- Written request
Arrange the records from the line with "Given: Switch the site language to ENG" through the line with "Action: pos(31,330)" as a Markdown table with the columns Row and Line, numbering each line and leaving out blank lines.

Target pointing data
☆ ☆ ☆ ☆
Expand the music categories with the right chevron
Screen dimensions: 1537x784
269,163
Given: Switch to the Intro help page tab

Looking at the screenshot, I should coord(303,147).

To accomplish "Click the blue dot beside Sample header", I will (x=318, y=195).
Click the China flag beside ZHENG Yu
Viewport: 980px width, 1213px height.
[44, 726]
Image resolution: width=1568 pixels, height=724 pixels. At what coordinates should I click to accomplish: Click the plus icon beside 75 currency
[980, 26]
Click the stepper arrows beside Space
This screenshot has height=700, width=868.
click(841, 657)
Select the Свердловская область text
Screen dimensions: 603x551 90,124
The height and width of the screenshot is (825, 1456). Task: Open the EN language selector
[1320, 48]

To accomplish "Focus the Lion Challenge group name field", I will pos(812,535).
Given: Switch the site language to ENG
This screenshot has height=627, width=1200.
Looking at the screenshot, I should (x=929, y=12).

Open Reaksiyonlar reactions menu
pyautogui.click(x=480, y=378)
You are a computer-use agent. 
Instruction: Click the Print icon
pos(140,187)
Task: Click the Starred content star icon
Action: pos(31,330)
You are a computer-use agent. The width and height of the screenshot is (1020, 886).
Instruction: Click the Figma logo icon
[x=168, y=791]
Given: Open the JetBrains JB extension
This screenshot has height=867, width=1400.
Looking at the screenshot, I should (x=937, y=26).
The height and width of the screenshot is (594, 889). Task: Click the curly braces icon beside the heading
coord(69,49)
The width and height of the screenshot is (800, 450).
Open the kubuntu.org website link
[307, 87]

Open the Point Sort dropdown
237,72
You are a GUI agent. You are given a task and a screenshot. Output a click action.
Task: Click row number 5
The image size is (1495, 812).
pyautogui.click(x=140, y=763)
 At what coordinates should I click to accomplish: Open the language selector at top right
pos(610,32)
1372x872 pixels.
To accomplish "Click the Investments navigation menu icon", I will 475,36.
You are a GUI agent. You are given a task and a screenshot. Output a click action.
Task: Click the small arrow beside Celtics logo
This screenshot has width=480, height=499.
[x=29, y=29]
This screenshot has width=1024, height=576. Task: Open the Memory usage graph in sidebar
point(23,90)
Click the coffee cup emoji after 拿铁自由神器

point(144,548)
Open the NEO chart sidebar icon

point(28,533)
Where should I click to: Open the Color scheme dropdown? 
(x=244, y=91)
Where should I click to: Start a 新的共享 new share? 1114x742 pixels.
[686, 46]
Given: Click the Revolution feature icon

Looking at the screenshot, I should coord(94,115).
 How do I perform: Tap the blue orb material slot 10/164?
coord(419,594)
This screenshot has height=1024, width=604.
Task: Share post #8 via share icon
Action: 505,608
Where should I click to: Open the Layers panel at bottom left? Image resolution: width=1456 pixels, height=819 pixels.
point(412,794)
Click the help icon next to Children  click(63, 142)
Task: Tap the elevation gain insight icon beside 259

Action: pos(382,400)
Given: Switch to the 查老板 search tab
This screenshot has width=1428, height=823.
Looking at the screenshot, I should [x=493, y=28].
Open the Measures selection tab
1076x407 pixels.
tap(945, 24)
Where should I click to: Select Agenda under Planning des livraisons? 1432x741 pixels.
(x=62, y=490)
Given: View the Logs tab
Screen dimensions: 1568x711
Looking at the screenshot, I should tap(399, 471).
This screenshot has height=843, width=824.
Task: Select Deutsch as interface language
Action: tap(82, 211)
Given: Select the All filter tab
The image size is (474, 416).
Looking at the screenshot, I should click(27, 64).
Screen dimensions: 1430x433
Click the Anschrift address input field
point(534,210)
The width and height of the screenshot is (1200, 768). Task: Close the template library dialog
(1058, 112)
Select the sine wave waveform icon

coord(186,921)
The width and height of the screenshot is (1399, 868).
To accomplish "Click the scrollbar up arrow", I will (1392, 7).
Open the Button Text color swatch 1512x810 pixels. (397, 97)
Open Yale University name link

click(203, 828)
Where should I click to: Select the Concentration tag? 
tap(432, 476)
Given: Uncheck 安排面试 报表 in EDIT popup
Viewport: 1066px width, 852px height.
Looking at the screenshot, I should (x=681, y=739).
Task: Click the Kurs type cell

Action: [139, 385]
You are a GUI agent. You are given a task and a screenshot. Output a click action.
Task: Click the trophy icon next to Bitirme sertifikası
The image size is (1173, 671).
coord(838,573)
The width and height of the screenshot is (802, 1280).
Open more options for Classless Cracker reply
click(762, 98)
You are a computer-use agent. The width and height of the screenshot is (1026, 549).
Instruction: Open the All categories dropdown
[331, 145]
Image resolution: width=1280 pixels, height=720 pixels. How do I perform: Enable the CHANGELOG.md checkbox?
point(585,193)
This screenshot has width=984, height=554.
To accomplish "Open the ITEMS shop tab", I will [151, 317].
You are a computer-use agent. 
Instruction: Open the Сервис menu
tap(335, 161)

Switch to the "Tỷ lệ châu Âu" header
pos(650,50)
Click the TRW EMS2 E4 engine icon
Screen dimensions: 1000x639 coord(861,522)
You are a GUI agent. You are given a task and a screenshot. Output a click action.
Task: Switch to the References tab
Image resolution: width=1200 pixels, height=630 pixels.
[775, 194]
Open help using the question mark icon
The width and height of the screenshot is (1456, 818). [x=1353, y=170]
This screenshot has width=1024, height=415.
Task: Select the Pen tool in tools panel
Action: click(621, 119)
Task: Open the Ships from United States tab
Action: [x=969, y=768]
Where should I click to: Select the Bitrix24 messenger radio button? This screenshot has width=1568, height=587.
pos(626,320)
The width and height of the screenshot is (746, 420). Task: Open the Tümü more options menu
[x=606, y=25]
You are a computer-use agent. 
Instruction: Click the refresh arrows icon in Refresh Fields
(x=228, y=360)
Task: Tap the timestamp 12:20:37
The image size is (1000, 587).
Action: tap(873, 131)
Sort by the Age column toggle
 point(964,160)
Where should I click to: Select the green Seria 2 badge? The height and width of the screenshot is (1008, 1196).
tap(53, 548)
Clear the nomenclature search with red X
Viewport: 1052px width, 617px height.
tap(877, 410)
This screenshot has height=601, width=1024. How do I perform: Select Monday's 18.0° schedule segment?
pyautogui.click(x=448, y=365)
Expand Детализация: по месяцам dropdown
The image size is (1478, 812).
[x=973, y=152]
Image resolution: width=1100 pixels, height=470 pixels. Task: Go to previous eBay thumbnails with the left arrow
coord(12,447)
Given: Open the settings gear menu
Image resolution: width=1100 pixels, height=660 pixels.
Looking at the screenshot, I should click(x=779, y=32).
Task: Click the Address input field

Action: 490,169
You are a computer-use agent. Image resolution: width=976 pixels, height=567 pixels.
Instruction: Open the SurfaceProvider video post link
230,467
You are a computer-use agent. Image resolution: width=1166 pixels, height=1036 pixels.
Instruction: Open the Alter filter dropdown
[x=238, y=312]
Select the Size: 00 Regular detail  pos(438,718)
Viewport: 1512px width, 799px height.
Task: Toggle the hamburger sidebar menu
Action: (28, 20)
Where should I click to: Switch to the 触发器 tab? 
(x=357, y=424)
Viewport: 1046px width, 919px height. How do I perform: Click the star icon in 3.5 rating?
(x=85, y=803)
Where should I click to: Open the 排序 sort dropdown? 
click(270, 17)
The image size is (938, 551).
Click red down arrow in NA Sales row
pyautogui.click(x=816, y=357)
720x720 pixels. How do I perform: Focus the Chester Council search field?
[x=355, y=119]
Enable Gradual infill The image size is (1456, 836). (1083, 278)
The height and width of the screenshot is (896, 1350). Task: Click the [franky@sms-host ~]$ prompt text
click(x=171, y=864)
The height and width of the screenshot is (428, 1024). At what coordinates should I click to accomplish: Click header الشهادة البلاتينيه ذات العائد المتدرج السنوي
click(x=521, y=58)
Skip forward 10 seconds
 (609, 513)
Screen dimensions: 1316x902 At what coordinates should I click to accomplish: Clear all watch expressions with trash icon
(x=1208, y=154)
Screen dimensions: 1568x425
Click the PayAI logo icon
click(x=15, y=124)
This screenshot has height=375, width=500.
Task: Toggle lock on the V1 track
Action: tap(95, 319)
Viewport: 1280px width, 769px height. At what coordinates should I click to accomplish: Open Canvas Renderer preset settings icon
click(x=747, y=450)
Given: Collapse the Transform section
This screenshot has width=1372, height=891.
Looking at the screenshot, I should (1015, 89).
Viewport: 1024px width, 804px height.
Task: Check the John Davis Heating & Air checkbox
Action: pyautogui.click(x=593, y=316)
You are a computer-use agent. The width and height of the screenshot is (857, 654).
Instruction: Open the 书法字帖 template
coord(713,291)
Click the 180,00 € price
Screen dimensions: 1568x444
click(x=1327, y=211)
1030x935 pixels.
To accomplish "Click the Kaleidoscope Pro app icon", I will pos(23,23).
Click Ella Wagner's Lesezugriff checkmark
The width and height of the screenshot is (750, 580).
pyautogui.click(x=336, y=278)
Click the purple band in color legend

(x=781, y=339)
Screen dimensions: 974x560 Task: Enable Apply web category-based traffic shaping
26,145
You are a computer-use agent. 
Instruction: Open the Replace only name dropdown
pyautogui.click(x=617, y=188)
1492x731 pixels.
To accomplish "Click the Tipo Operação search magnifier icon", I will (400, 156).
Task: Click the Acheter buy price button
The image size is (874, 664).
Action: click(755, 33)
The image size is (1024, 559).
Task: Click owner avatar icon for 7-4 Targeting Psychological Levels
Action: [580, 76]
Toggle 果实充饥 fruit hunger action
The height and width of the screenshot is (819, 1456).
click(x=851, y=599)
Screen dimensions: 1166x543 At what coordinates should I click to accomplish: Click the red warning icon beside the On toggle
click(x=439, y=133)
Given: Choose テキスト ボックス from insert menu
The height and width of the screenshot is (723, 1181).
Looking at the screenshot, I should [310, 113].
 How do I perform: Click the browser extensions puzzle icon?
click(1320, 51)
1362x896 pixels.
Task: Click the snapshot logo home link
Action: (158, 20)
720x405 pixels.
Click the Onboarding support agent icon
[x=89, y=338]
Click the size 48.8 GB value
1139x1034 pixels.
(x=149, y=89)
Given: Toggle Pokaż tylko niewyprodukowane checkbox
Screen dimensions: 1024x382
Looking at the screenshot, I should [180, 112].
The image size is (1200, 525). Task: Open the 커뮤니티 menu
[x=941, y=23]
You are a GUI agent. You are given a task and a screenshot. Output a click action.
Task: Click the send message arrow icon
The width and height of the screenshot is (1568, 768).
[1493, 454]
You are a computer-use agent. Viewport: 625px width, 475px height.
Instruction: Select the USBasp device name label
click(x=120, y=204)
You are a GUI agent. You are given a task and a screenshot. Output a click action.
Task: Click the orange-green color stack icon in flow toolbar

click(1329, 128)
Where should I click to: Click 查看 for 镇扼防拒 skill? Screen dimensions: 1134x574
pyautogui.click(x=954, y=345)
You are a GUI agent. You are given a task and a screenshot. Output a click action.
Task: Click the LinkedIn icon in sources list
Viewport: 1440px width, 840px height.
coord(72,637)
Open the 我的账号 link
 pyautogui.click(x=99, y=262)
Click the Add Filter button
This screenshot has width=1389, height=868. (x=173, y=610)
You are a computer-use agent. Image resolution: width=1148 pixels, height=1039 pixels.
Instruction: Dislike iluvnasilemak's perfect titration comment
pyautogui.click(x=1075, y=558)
☆ ☆ ☆ ☆
- Response to the task
| Row | Line |
|---|---|
| 1 | Given: Switch the site language to ENG |
| 2 | This screenshot has height=627, width=1200. |
| 3 | Looking at the screenshot, I should (x=929, y=12). |
| 4 | Open Reaksiyonlar reactions menu |
| 5 | pyautogui.click(x=480, y=378) |
| 6 | You are a computer-use agent.  |
| 7 | Instruction: Click the Print icon |
| 8 | pos(140,187) |
| 9 | Task: Click the Starred content star icon |
| 10 | Action: pos(31,330) |